Filebeat write errors

In terms of filebeat monitoring:
What is the difference between libbeat.output VS libbeat.pipeline?
Is a non-zero libbeat.output.failed a cause for concern? Are we losing data?

We are using Filebeat 7.4.1 in production shipping metrics as per configuration:

      filebeat.autodiscover:
          providers:
            - type: kubernetes
              ...
               
        processors:
          - add_cloud_metadata: ~
          - add_docker_metadata: ~

        .....
       
        monitoring:
          enabled: true

We have observed very detailed metrics around filebeat output such as this generated event (see below).

"beats_stats": {
      "metrics": {
        "registrar": {
          "writes": {
            "success": 1159964,
            "total": 1159964,
            "fail": 0
          },
          "states": {
            "cleanup": 175,
            "current": 92,
            "update": 13382777
          }
        },
        "filebeat": {
          "events": {
            "added": 13382781,
            "done": 13382777,
            "active": 4
          },
          "harvester": {
            "closed": 1282,
            "running": 7,
            "open_files": 7,
            "skipped": 0,
            "started": 1289
          },
          "input": {
            "netflow": {
              "packets": {
                "received": 0,
                "dropped": 0
              },
              "flows": 0
            },
            "log": {
              "files": {
                "renamed": 0,
                "truncated": 0
              }
            }
          }
        },
        "libbeat": {
          "pipeline": {
            "clients": 37,
            "events": {
              "retry": 79623,
              "active": 4,
              "total": 13382781,
              "filtered": 2863,
              "published": 13379918,
              "failed": 0,
              "dropped": 0
            },
            "queue": {
              "acked": 13379914
            }
          },
          "config": {
            "reloads": 0,
            "module": {
              "running": 0,
              "starts": 0,
              "stops": 0
            }
          },
          "output": {
            "events": {
              "active": 21,
              "toomany": 33147,
              "batches": 1159990,
              "total": 13413082,
              "acked": 13379914,
              "failed": 33147,
              "dropped": 0,
              "duplicates": 0
            },
            "write": {
              "bytes": 39927190886,
              "errors": 0
            },
            "read": {
              "errors": 0,
              "bytes": 3115564222
            },
            "type": "elasticsearch"
          }
        },
        "system": {
          "load": {
            "1": 0.1,
            "5": 0.11,
            "15": 0.16,
            "norm": {
              "1": 0.0063,
              "5": 0.0069,
              "15": 0.01
            }
          },
          "cpu": {
            "cores": 16
          }
        },
        "beat": {
          "info": {
            "uptime": {
              "ms": 2406820129
            },
            "ephemeral_id": "dbc0e27c-9743-4b4b-9b3c-6a38478e198a"
          },
          "memstats": {
            "gc_next": 50187360,
            "rss": 170217472,
            "memory_total": 840912263792,
            "memory_alloc": 25784432
          },
          "cpu": {
            "user": {
              "time": {
                "ms": 10803749
              },
              "ticks": 10803740
            },
            "system": {
              "time": {
                "ms": 9171426
              },
              "ticks": 9171420
            },
            "total": {
              "time": {
                "ms": 19975175
              },
              "value": 19975160,
              "ticks": 19975160
            }
          },
          "runtime": {
            "goroutines": 299
          },
          "handles": {
            "open": 21,
            "limit": {
              "soft": 1048576,
              "hard": 1048576
            }
          }
        }
      }

Are you using Stack Monitoring?

The entries "toomany": 33147 match with "failed": 33147.
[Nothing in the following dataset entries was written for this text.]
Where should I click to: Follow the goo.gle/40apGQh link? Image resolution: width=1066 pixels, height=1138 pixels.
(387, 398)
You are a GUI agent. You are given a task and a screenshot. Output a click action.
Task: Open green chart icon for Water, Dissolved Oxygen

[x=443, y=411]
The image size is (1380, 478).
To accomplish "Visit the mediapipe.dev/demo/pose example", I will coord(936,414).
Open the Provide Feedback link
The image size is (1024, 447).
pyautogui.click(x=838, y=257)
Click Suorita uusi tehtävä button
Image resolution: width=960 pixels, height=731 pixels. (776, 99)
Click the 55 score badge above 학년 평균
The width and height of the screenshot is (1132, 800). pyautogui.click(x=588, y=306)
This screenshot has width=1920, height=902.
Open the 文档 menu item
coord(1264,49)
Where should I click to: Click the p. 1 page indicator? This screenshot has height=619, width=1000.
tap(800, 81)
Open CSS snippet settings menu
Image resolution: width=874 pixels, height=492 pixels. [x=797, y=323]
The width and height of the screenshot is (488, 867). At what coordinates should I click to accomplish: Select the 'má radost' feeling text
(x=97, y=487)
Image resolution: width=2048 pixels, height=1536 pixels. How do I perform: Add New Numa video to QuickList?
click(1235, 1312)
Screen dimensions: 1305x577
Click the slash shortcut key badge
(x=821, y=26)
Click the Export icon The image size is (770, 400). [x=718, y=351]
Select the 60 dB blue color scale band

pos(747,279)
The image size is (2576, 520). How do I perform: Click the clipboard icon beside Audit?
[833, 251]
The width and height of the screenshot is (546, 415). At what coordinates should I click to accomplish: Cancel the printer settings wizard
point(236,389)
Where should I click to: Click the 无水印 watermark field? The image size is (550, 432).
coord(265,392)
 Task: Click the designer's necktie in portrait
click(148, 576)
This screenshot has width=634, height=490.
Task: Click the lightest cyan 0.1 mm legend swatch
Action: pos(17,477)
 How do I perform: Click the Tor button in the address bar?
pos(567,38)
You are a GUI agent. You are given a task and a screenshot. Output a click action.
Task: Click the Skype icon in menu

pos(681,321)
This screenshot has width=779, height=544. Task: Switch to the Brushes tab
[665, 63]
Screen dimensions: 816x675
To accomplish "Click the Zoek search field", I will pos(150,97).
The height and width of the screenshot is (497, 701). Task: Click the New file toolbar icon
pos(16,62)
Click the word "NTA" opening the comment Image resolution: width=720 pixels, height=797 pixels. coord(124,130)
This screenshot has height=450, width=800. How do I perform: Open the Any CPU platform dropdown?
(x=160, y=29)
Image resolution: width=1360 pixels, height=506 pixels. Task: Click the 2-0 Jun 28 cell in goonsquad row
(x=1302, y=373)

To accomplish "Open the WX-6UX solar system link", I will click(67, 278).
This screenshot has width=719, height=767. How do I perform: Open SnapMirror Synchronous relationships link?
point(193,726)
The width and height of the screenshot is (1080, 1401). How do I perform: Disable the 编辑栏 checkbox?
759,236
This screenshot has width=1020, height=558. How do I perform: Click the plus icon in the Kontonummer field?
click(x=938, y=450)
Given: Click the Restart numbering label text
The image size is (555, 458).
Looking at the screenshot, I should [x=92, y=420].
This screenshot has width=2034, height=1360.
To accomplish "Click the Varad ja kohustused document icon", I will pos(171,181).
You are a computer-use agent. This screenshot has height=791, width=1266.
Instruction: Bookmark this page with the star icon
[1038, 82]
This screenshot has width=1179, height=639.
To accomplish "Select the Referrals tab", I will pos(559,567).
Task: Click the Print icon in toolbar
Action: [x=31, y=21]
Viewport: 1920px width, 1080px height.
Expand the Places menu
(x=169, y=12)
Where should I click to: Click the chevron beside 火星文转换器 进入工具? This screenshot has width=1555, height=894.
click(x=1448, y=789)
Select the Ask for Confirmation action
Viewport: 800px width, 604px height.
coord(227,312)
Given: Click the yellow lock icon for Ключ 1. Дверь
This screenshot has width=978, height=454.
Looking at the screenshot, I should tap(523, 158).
In the context of Elasticsearch output, toomany is the number of requests which received a 429 TOO MANY REQUESTS from Elasticsearch (aka "Indexing Bulk rejections").

It means Elasticsearch is getting overwhelmed by the requests and tells Beats to slow down.

I would suggest to:

  • Verify you're using the Filebeat index templates which come with Filebeat
  • Verify the cluster is correctly sized compared to the amount of data being sent
    • The cluster must not perform JVM GC too frequently. To do so, you need to keep the number of shards/indces low.
  • Filebeat can be tweaked to send "bigger" document bulks (defaults to 125 documents per bulk). It is usually more efficient to send bigger bulks.

You can check the rejections on the cluster with: GET /_cat/thread_pool/write?v.

hi Luca,
Thanks for the response.
We are definitely getting bulk write rejections, and as we've increased the volume of ingestion on our cluster.
We are using an appropriate filebeat template, with an Elastic pipeline to parse/process incoming data. We have increased our write bulk max size.

I need to quantify is how much data we are loosing. I see that retry is also non-zero (and large), which isn't a healthy sign either.
But I'm still wondering how much data we're losing and how we can remedy (in short and long term).
Short term filebeat tuning: increase num of retries, increase flush timeout. Spooling?

Longer term: Scale the cluster data nodes and shard count.
Introduce Logstash as an an intermediary buffer.

Any short term suggestions to stem the bleeding?

-marcus

Hello again,
I've seen no response to my question on the definitions of dropped vs failed output metrics. Could someone clarify that?

We see this surge of failed/dropped/retry counts typically when new filebeat hosts join, or when we purposely clear the filebeat registry (in testing environment). This causes a temporary surge of traffic to the Elastic cluster.

I was heartened to see that in the filebeat docs it states:
"
Filebeat ignores the max_retries setting and retries indefinitely.
"
So does this imply that we logs will eventually be published?

Thanks again!

This topic was automatically closed 28 days after the last reply. New replies are no longer allowed.